--- Records for this task ---
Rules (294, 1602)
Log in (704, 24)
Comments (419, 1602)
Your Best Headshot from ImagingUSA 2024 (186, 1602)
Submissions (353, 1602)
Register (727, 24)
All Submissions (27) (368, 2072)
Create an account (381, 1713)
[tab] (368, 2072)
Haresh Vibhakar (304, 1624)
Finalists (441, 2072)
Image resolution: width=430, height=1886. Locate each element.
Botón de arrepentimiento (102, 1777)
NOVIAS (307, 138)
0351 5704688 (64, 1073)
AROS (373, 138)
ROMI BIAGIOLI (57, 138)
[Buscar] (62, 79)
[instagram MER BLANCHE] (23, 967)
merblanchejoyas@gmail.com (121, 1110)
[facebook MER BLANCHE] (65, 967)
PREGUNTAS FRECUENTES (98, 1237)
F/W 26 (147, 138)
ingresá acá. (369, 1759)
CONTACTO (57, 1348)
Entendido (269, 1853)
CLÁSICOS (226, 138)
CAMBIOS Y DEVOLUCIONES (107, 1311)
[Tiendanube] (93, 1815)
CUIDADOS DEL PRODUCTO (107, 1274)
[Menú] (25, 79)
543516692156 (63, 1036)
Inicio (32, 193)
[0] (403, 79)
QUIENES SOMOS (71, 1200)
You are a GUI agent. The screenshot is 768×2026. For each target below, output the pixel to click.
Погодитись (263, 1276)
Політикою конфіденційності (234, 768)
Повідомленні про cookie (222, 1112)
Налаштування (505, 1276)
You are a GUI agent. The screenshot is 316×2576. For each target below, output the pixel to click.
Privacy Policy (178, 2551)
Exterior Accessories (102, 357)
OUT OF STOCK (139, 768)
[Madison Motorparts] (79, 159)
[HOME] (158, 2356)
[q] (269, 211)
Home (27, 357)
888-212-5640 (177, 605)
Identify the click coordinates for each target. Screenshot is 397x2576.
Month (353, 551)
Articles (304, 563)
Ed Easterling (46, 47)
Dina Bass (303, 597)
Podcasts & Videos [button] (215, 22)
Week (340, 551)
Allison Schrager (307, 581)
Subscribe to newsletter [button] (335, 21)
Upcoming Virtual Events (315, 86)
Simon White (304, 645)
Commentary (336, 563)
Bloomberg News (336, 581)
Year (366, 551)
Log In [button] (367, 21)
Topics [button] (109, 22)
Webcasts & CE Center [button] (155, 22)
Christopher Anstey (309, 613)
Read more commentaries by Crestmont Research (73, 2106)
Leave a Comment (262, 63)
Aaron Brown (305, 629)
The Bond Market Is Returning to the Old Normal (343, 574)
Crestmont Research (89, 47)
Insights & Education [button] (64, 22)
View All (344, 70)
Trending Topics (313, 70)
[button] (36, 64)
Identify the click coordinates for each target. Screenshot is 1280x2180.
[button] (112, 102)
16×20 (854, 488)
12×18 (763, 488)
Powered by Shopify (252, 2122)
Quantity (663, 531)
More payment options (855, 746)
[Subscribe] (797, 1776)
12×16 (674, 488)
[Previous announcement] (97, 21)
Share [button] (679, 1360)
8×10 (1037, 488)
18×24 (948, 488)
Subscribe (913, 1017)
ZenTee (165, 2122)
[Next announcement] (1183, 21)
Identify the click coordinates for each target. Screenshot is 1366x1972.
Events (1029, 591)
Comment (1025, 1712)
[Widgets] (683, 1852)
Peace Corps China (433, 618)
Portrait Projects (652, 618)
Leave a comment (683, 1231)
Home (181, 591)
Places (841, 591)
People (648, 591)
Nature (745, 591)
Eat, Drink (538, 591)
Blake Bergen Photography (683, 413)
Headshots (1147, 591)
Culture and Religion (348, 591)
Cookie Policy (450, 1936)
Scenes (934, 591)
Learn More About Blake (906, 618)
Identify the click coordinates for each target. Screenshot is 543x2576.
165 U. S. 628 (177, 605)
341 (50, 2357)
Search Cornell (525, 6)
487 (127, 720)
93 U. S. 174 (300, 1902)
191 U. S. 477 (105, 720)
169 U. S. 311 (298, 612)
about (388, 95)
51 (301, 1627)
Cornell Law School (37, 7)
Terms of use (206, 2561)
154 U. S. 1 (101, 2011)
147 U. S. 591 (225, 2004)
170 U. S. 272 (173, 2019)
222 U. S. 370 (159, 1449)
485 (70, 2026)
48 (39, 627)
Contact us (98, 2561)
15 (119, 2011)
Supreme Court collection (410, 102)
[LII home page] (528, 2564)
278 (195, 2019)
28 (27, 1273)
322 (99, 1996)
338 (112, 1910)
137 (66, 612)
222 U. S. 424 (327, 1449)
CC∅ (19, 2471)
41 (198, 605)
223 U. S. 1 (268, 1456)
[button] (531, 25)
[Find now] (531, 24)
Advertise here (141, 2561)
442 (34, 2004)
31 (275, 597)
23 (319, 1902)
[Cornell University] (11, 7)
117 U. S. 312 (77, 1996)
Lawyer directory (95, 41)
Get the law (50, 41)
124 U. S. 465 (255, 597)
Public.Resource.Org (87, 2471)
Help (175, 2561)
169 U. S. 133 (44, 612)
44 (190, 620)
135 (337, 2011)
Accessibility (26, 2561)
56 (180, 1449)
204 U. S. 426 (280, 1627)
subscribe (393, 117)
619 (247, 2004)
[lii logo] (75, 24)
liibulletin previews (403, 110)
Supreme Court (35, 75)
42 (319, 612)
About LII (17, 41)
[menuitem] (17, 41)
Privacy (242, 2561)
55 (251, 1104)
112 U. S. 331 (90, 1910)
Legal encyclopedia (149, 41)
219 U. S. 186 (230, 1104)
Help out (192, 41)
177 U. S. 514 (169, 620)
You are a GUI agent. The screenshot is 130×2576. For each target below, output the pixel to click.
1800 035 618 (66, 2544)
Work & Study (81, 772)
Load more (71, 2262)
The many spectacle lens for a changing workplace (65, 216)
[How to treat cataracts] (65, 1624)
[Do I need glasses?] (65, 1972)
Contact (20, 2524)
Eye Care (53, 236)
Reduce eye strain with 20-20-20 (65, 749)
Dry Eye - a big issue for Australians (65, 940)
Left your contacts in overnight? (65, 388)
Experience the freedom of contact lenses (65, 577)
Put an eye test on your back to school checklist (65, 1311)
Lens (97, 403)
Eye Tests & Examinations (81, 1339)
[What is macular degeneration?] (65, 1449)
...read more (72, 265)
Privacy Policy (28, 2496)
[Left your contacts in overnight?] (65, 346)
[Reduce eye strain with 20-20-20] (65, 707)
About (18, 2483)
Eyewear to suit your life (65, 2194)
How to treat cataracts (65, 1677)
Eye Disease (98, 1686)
---
» **What is required**
Match on "Supreme": copy every line in the records that has it.

» **Result**
Supreme Court collection (410, 102)
Supreme Court (35, 75)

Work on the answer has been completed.